Many-Fur, Lost Among the Sculptures

May 25th, 2012 § 4 Comments

Ah, readers. I missed you too. I know, I know, it’s been a while. But MAN WHAT A COUPLE OF WEEKS.

Don’t worry, all these seats filled up later…

Many of you know already that I live in strange little city at the end of the Metro North Hudson line called Poughkeepsie. Vassar’s at one end, Marist’s at the other, and in between is a very run-down no man’s land, a Main Street that is home to many closed and empty storefronts, grass-covered lots, and, in hiding, a ton of artists.

I’ve been lucky to get to know many of the artists of Poughkeepsie via a weekly meeting where we network and discuss projects that could help revitalize the area of Poughkeepsie known as Middle Main, which happens to be where I live.

Three weeks ago (yes only three), we learned that the sculptures in the Poughkeepsie Sculpture Park were slated to be dismantled. Now, this in and of itself is sad, but not the biggest tragedy. The sculptures there have been allowed to be taken over by nature, and some of them are literally falling apart. Beyond the normal oxidization process or aging, these sculptures were practically abandoned by the city. So their leaving isn’t so much a tragedy as an opportunity to call attention to a green space in need of community involvement.

At that meeting, someone brought up the idea of a performance, and my friend Linda, who happens to be the President Benevolent Queen of the Dutchess County Arts Council, looked right at me and said “Cate, you can put that together, right?”

This is what I get for going to community arts meetings and speaking up about “theater that disturbs the everyday” and “putting the arts right in front of the people who need to see it” or whatever it was that I’d said…

SO in a slam-bang-boom TWO AND A HALF WEEKS, we had authors of fiction and poetry ready to take over the park, actors en route from NYC and from Poughkeepsie’s finest companies, the help of curators and activists Sovereign Nation, 32 chairs, tons of PR and a permit thanks to the Arts Council, and a dandy top hat.

And guess what, readers?

IT WAS AWESOME.

Here’s a video from our rehearsal that we used as a teaser, shot and edited by Tom and Tammie at Sovereign Nation:

Authors reading at the event included Nora Olsen, Karen Michel, Peter Van Aken, Tom Winchester, Tom Wanning, and myself. And I’m so grateful to the actors who read my two short plays, Michele McNally, JD Whitt, Mark Stochmal, and the Judi Dench of the Hudson Valley, Linda Roper.

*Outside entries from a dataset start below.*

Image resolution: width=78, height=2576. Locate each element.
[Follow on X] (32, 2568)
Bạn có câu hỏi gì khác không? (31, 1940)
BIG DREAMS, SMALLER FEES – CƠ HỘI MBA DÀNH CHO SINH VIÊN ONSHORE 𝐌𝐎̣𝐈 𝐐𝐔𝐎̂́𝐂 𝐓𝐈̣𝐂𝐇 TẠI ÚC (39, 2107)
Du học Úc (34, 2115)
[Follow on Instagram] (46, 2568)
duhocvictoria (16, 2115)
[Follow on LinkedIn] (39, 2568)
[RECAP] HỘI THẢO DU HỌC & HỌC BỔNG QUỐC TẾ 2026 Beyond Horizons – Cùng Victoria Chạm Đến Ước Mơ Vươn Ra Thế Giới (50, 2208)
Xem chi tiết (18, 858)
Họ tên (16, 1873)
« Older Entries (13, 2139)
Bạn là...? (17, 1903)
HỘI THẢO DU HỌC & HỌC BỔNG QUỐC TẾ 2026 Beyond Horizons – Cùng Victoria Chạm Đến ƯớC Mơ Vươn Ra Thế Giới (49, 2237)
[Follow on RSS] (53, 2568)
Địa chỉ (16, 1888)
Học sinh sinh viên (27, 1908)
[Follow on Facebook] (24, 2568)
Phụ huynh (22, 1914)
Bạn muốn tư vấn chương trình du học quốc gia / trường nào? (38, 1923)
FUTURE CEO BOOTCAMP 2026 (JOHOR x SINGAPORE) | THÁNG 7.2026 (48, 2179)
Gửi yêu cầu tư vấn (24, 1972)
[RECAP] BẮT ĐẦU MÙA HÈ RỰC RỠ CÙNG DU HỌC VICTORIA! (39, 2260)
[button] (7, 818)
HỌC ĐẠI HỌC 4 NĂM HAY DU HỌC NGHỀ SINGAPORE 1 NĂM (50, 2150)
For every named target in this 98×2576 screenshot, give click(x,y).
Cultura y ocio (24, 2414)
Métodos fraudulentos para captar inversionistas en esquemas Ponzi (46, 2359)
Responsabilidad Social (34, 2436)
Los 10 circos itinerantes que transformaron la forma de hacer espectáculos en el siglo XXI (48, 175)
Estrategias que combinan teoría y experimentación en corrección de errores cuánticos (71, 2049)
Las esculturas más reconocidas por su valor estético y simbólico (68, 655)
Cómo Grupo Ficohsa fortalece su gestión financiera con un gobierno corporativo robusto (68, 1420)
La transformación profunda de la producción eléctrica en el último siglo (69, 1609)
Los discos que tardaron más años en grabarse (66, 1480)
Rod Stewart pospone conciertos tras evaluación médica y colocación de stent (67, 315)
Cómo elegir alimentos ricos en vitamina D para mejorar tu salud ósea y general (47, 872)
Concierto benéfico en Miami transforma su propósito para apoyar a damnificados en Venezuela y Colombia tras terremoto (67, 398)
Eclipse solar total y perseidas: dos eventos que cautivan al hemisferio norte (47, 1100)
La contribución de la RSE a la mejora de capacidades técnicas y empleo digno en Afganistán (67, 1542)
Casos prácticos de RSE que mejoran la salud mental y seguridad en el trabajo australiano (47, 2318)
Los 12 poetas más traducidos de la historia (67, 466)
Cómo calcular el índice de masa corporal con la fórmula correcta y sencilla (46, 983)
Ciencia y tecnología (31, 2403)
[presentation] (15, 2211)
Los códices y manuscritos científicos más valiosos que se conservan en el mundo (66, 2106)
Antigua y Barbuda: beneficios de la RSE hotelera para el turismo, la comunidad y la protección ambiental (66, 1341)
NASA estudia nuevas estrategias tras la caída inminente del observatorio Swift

My two plays that were performed as staged readings were “A Girl and Her Nana Remember the Story of Many-Fur” and “Baba Yaga and the Five Stages of Hypothetical Grief,” both based on fairy tales and fairy tale characters. Because description does no good, I’ll just leave you with some pictures, and some brief excerpts from the text too. Text is mine, so please don’t post anywhere else! Enjoy!

Cate Fricke, Mark Stochmal, JD Whitt and Linda Roper in “A Girl and Her Nana Remember the Story of Many-Fur”

GIRL. Do you think if the cat died while he was sleeping, he is still dreaming?

NANA. Most assuredly. Let us imagine what the cat is dreaming at this moment.

(They are silent, facing downstage: both are imagining. Upstage behind them, a deep rust color bleeds onto the scrim. A MAN IN AN OVERCOAT comes on stage with a bucket of fish. He sets the bucket down center stage, then picks up a length of rope that is already tied at one end of the stage. He ties the other end at the opposite side, creating a wash line. He fiddles in his pockets for clothespins and hangs the fish, one by one, up to dry like laundry. Somewhere we cannot see, a violin is playing scales, then a light and lively jig as the man hangs all the fish, picks up his bucket, and leaves. The lights upstage go down.)

GIRL. (Nodding precociously:) That’s what I thought he was dreaming all along.

Michele McNally in “A Girl and Her Nana Remember the Story of Many-Fur”

MANY-FUR. What are you eating?

NANA. (Holding out a piece of lebkuchen:) Want some?

(MANY-FUR comes downstage and takes the cookie from NANA. She is wary of this encounter—she’s only just been conjured up. What now? But the taste of the cookie is familiar, even to her, a figment of someone’s imagination.)

MANY-FUR. I know this. My grandpa’s been trying to make this for years, but he always gets it wrong.

NANA. Does he? I must have hidden the recipe somewhere. We were trying to recall the end of the story.

Cate Fricke, Michele McNally, and Mark Stochmal in “A Girl and Her Nana Remember the Story of Many-Fur”

(The tune ends, and the MAN nods to MANY-FUR, who is really GIRL AT 19, and then GIRL, 6. He then picks up MANY-FUR’S cloak of many furs and slings it over his shoulder as he exits. MANY-FUR remains silhouetted against the moon, watching him go.)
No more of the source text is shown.